When a plaintiff becomes nonsuit, or discontinues his suit and commences another for the same cause, all depositions taken for the first may be used in the second suit, if they were duly filed in the court where the first suit was pending and remained on file till the second suit was commenced; otherwise not. E. S., c. 107, § 19.
This rule is applicable as well where the first suit was commenced in another state, and the depositions were taken to be there used, as where it was commenced in this state, and for the same reason ; namely, that the adverse party has a right to inspect the depositions, and use them himself, if he desires to do so; and if the party taking the depositions deprives him of this right, by neglecting or refusing to put them on file, it is but just that he should thereby forfeit the right to use them himself. Another reason for the rule, founded on public policy, is that the depositions should be kept where they can bo had and used as evidence for the state, in case the deponents have sworn falsely, and are prosecuted for perjury. The rule is therefore a wise one, and the enforcement of it should not be relaxed. And if the party taking a deposition has, by his own negligence in not putting it on file, lost the right to use it while the deponent is still alive, the right to use it will not bo revived by the death of the deponent. That is one of the contingencies which the party taking the deposition should have thought of when he refused or neglected to put it on file. For these reasons we cannot doubt that the deposition of Barker Burbank was rightly excluded.

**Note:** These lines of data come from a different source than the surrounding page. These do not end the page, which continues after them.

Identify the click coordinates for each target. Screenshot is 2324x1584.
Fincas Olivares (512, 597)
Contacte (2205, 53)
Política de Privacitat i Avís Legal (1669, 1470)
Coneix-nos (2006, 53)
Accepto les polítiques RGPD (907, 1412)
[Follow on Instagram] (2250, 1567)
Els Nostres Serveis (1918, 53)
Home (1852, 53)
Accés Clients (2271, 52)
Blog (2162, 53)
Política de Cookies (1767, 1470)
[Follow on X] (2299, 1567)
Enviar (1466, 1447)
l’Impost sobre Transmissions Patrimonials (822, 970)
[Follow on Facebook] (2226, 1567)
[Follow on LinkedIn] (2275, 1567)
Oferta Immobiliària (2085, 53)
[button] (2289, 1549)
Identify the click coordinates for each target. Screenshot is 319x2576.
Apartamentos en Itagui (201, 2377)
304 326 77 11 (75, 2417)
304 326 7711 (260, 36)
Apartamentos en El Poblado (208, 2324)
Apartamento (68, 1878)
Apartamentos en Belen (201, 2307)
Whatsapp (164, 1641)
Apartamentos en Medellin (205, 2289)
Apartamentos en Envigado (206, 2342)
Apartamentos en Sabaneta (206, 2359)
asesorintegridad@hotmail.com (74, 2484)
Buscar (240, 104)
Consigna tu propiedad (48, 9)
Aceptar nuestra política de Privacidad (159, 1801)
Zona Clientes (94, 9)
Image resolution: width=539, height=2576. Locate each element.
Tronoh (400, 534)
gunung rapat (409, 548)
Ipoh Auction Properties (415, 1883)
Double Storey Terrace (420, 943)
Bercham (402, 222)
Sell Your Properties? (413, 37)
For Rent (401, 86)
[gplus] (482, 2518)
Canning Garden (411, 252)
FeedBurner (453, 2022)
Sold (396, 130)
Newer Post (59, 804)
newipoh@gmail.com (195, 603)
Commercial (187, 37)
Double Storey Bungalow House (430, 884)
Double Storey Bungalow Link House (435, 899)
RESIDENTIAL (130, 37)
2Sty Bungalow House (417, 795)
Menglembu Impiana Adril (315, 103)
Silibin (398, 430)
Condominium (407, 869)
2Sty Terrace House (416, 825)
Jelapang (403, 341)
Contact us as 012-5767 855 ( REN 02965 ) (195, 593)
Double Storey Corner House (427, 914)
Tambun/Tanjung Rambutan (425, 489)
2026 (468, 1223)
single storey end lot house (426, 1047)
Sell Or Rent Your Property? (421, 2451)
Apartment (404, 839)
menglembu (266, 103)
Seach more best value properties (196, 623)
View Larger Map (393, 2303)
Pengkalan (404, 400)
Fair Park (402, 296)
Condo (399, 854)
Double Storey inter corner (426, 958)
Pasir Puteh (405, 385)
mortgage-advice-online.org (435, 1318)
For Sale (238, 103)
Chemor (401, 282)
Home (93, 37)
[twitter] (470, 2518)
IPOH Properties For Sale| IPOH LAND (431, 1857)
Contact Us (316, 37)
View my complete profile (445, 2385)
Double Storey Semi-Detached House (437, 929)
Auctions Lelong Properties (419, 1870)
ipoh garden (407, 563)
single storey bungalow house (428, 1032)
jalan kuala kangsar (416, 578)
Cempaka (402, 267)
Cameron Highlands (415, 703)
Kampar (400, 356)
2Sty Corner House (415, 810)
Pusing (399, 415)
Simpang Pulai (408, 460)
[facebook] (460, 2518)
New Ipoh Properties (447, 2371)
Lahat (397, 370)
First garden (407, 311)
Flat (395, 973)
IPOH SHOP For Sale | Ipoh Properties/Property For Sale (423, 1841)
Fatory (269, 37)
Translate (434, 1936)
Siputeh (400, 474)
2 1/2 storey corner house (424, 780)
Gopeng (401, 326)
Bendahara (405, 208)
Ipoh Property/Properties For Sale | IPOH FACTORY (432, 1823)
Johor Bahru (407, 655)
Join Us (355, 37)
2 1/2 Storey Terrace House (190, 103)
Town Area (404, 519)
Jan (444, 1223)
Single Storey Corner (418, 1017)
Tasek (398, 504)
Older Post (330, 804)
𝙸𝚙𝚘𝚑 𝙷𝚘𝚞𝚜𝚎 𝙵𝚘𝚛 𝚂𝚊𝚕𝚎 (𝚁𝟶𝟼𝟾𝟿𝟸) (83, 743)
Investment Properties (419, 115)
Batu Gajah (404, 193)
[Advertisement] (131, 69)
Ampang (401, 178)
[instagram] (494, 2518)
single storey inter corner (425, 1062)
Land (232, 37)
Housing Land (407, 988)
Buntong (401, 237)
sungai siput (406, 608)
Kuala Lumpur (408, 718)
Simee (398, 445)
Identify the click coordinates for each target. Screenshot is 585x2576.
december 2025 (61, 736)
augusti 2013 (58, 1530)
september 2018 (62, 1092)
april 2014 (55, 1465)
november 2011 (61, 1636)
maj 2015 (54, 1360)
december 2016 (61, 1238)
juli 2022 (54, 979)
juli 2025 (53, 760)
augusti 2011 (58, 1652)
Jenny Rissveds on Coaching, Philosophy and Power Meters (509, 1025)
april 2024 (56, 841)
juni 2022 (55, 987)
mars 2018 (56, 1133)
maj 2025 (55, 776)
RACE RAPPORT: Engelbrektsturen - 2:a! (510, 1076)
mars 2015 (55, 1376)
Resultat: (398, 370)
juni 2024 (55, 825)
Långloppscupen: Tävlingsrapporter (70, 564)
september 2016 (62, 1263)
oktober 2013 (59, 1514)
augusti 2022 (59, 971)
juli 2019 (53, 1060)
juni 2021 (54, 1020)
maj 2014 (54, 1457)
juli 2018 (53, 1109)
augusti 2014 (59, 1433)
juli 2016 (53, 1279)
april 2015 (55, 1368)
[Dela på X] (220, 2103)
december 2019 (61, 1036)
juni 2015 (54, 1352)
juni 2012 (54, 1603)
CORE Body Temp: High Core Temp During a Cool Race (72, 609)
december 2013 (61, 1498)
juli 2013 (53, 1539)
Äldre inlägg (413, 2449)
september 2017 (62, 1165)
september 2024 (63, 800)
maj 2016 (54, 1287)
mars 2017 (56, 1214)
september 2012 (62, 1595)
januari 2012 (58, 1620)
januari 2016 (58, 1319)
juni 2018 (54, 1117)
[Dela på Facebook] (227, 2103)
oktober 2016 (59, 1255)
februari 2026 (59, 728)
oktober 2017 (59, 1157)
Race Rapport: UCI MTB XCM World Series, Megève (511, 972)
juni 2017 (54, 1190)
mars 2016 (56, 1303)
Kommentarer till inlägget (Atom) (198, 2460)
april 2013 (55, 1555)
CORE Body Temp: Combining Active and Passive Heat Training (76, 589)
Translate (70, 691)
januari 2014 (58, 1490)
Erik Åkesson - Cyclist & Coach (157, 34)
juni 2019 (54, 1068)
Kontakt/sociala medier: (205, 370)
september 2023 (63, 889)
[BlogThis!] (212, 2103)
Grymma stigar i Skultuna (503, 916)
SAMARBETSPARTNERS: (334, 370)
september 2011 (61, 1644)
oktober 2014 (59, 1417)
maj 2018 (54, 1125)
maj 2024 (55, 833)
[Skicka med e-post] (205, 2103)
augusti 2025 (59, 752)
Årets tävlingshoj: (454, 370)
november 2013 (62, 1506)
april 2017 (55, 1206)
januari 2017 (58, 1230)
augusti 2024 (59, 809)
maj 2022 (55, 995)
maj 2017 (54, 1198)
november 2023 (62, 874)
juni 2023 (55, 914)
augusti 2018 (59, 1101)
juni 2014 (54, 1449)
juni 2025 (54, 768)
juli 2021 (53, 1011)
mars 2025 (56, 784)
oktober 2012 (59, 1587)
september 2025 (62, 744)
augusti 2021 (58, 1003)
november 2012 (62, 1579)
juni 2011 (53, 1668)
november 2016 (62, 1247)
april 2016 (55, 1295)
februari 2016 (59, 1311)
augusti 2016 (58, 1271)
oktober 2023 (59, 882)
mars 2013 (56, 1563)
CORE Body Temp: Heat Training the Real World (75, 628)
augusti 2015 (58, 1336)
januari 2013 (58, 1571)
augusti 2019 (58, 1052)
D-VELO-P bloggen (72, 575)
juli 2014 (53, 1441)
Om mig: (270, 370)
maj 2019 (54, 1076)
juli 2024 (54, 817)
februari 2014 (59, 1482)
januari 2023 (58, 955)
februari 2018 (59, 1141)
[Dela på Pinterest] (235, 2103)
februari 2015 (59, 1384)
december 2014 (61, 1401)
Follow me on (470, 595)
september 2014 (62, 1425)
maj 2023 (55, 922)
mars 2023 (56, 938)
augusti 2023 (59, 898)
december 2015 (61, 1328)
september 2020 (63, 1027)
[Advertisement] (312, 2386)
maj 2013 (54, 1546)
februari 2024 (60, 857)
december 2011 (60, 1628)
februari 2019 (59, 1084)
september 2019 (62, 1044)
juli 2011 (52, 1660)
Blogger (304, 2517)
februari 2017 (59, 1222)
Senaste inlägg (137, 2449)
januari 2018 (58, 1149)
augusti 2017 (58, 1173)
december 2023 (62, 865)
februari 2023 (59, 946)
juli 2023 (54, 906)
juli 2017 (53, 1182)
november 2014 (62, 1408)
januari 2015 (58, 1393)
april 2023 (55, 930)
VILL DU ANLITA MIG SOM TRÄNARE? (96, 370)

*14II. The court is also of opinion that the submission and award between the defendant and one Uobishaux was properly excluded. They were inter alios. The plaintiff was not a party to the submission, and ought not to be affected by it.
III. The objections .to the admission of Andrew Pilan’s deposition are not insisted upon, and we shall not therefore notice them further than to say that in our judgment it was clearly admissible.
Exceptions overruled.
Judgment on the verdict.
Dickerson, Barrows, Daneorth and Virgin, JJ., concurred.